[Passage to read — start]

There are numerous benefits to dental implants. Unlike partial dentures, implants are permanent restorations. The actual implant sits beneath the gum line and an abutment and false crown are attached to the implant post. Implants help your jaw retain its structural integrity and the materials used for the false teeth can be matched to look like your own. If you are wanting to get at dental implant, these are some questions you might have.
Is Everyone a Candidate?
In the past, people with certain health conditions may not have been good candidates. For example, diabetics may not have been good candidates in the past because they tend to heal more slowly. However, there aren't too many contraindications today because doctors are willing to work with patients.
For instance, a diabetic could get an implant as long as they carefully monitored their glucose levels and agreed to follow-ups to check for proper healing.
If you have poor bone density, your dentist may say that you are a candidate as long as you get a bone graft. Bone grafts increase your implant success rate.
If you smoke, your dentist may ask you to abstain for a while when you heal from implant surgery. The chemicals found in tobacco products can hinder proper healing but taking a break from the habit could make increase your success rates.
In short, most people are candidates if they are willing to work with their doctor and follow instructions.
How Much Do They Cost?

[Passage to read — finish]

Task statement: In the text on dental implants, what might a patient with poor bone density need to get before becoming a candidate?

[Supplied data — start]

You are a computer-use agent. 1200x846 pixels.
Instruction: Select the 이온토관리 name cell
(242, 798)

[Supplied data — finish]
[Supplied data — start]

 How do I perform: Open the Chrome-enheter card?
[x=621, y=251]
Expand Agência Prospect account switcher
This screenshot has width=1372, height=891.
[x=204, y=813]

[Supplied data — finish]
[Supplied data — start]

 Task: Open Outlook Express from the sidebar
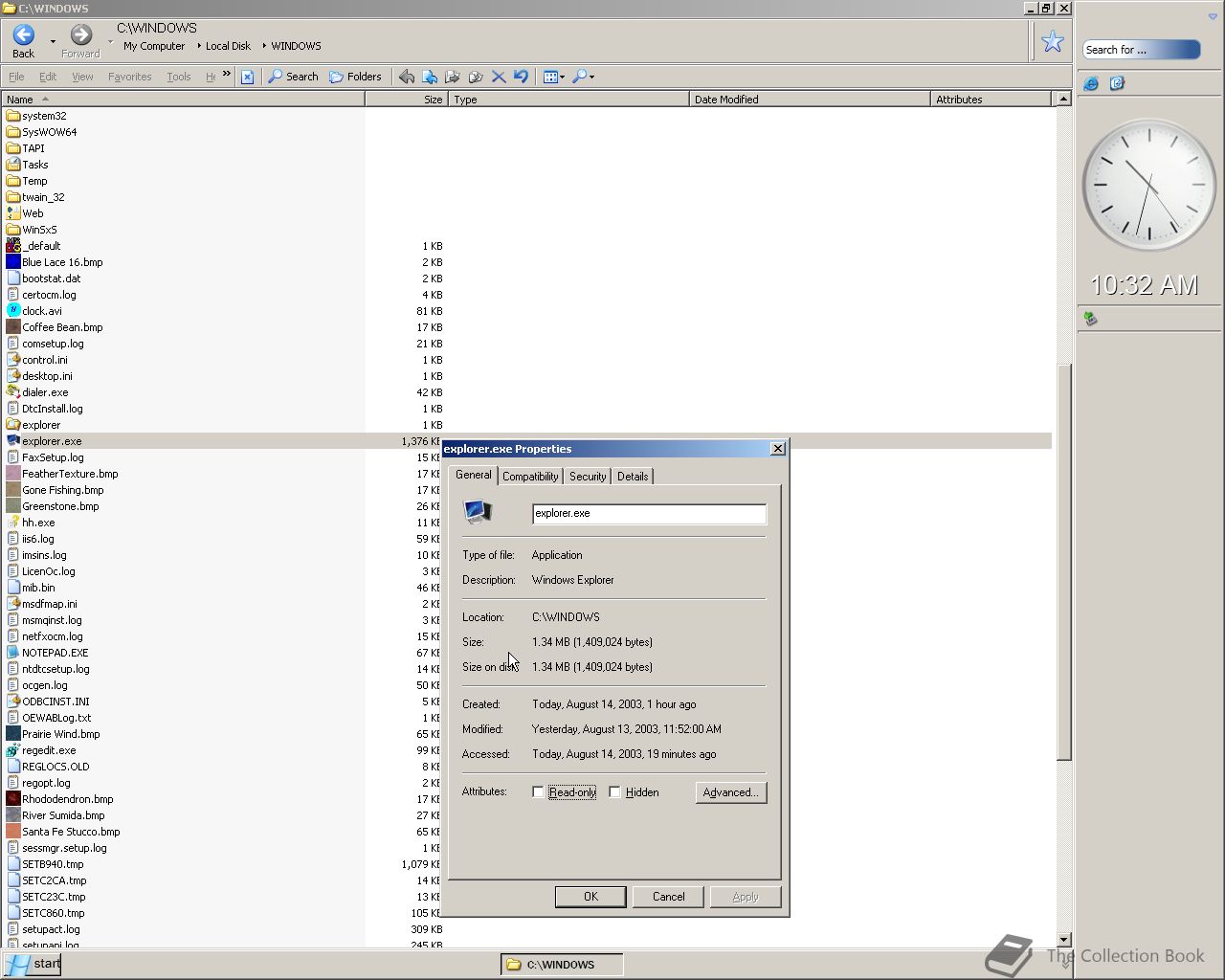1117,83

[Supplied data — finish]

Written answer: A bone graft.